Impulsó de manera decisiva la educación técnica reorganizando el Politécnico Nacional, fundó el Conservatorio Nacional de Música y el Teatro Nacional, con las Escuelas de Arte Dramático, Escenografía y Folklore.

 

Como tenía que ser su labor fue altamente reconocida. Recibió la condecoración de la Gran Orden del Sol de Perú, el Premio Nacional de Cultura en el área de Ciencias Humanas, la Medalla del Congreso y las Palmas Magisteriales en el grado de Amauta.

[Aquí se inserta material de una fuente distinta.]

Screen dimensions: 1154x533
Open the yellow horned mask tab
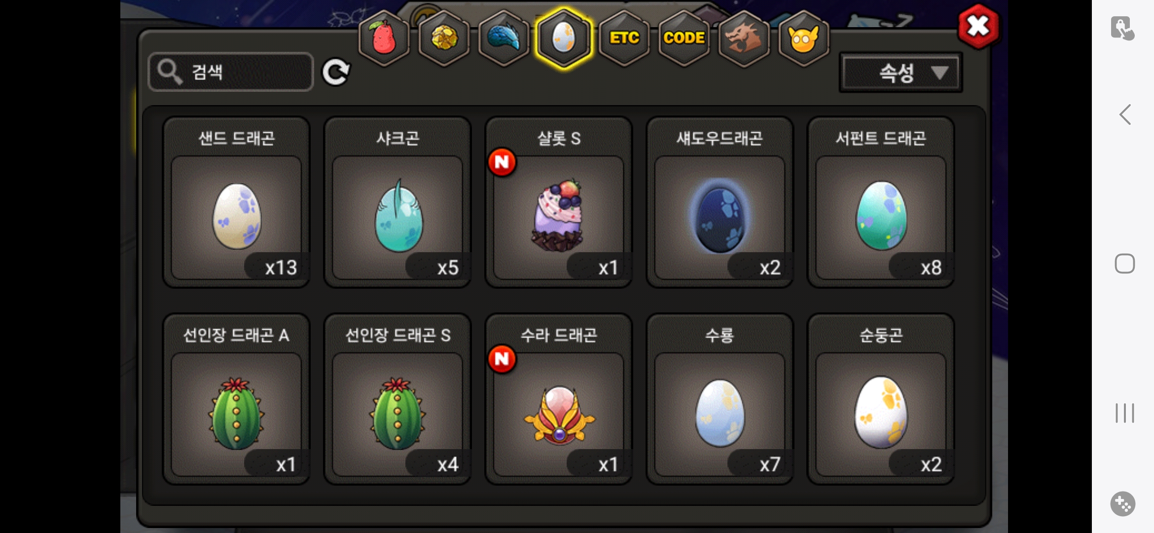pyautogui.click(x=804, y=38)
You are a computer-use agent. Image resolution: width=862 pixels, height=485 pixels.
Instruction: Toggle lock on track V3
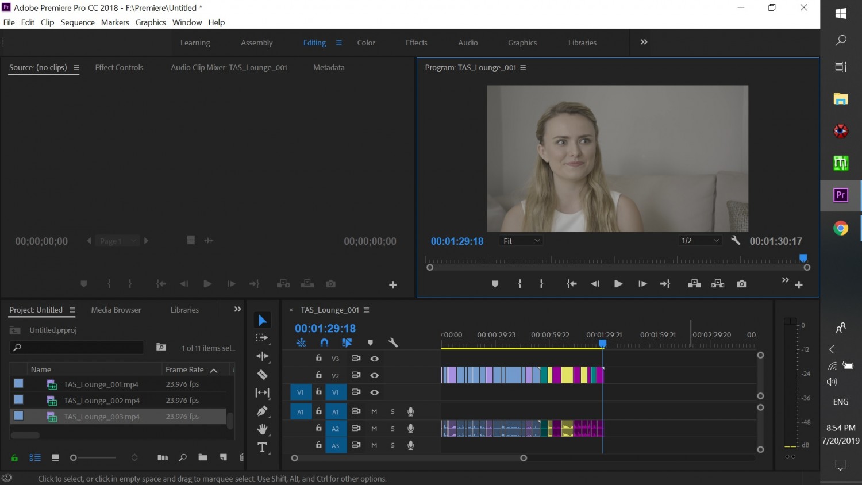coord(319,358)
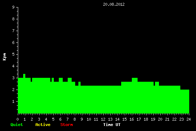Click the yellow Active legend label
The height and width of the screenshot is (131, 196).
coord(43,125)
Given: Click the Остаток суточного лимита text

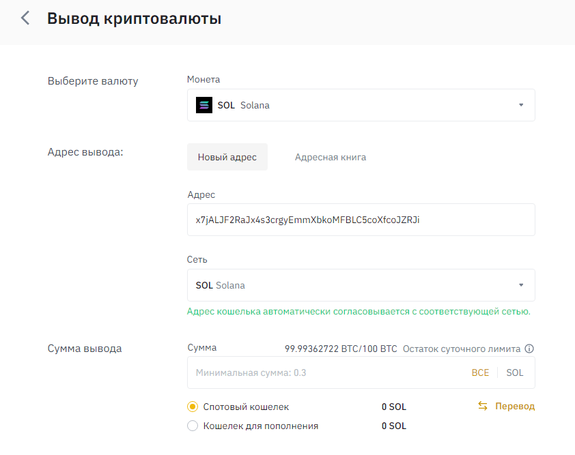Looking at the screenshot, I should click(x=462, y=349).
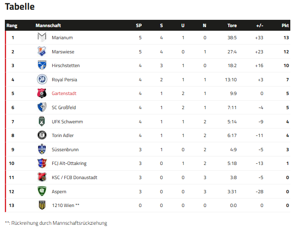
Task: Click the Rang column header
Action: tap(12, 25)
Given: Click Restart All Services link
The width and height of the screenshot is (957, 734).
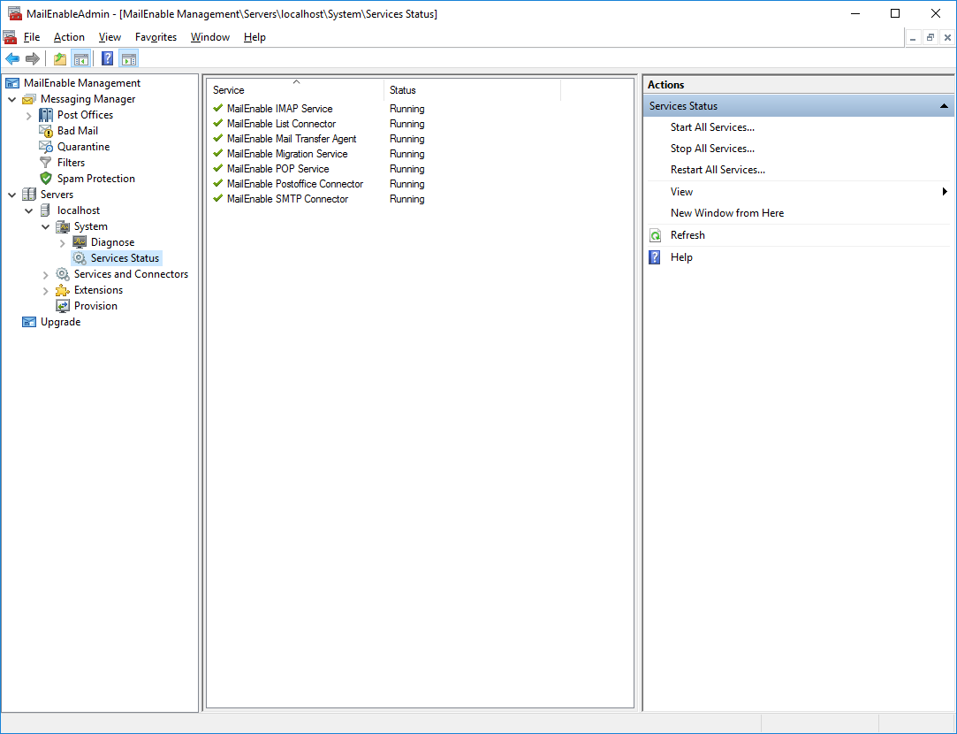Looking at the screenshot, I should (x=718, y=169).
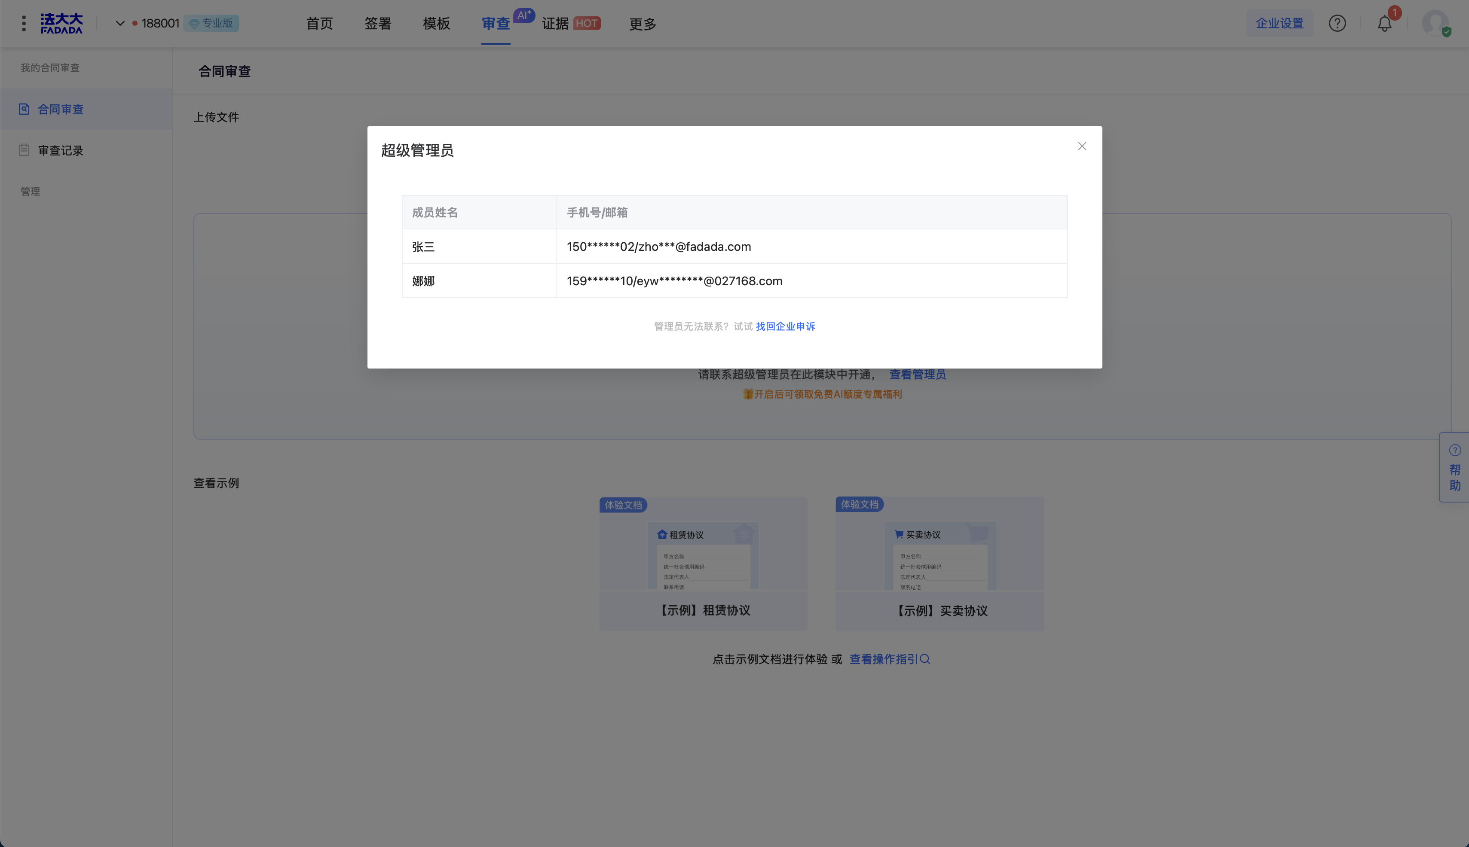The width and height of the screenshot is (1469, 847).
Task: Open the notification bell icon
Action: tap(1384, 24)
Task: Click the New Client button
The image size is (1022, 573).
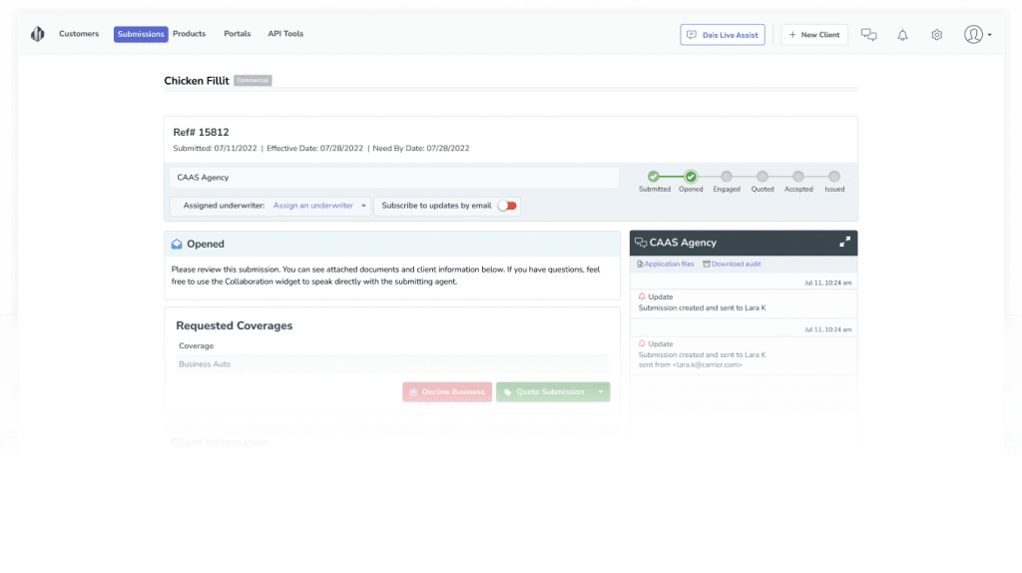Action: click(813, 35)
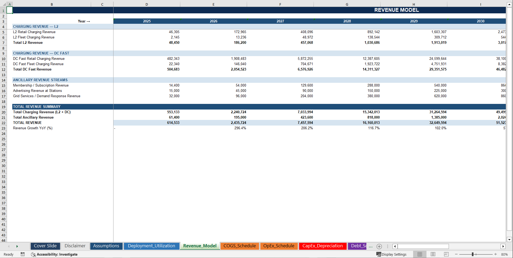Click the horizontal scrollbar right arrow

[x=503, y=246]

En 1964 el editor de libros Juan Mejía Baca le encargó escribir una Historia del Perú a base de documentos de los siglos virreinales, que estaban en el Perú o de copias que fueron obtenidas en el Archivo de Indias. “Un resumen de millares de páginas distribuidas en infolios, muchos apenas conocidos por los eruditos, ediciones rarísimas,,agotadas”, decía el prestigiado librero del jirón Azángaro.

 

Su nieto, Fernando Brugué, conserva con orgullo la máquina de escribir mecánica que usó para llevar a cabo  esta obra. Luis E. Valcárcel fue sin duda la personalidad exacta para hacer ese estudio con la meticulosidad que exigía. Poco a poco los capítulos llevan al lector a través de las culturas conocidas hasta esa fecha,  desde sus mitos, leyendas, historia, tradiciones, costumbres, artes, música y todo cuanto está registrado en las fuentes a las que recurrió y que son básicas como fundamento de una identidad nacional.

 

Al cumplir noventa años el instituto de Estudios Peruanos publicó sus Memorias, donde sus recuerdos de Cusco proyectan una visión interesante de la ciudad que fue conociendo desde que dio los primeros pasos. En México recibió el premio “Rafael Heliodoro Valle” y un día fue propuesto por la Comisión del Premio Nobel al Nobel de la Paz.

Al cabo el gran peruanista estaba cansado de vivir. Al irse se fue convencido de que solamente la historia, esa gran maestra, puede enseñar a los futuros  hombres de gobierno lo que deben hacer para llevar a buen puerto un país como el nuestro.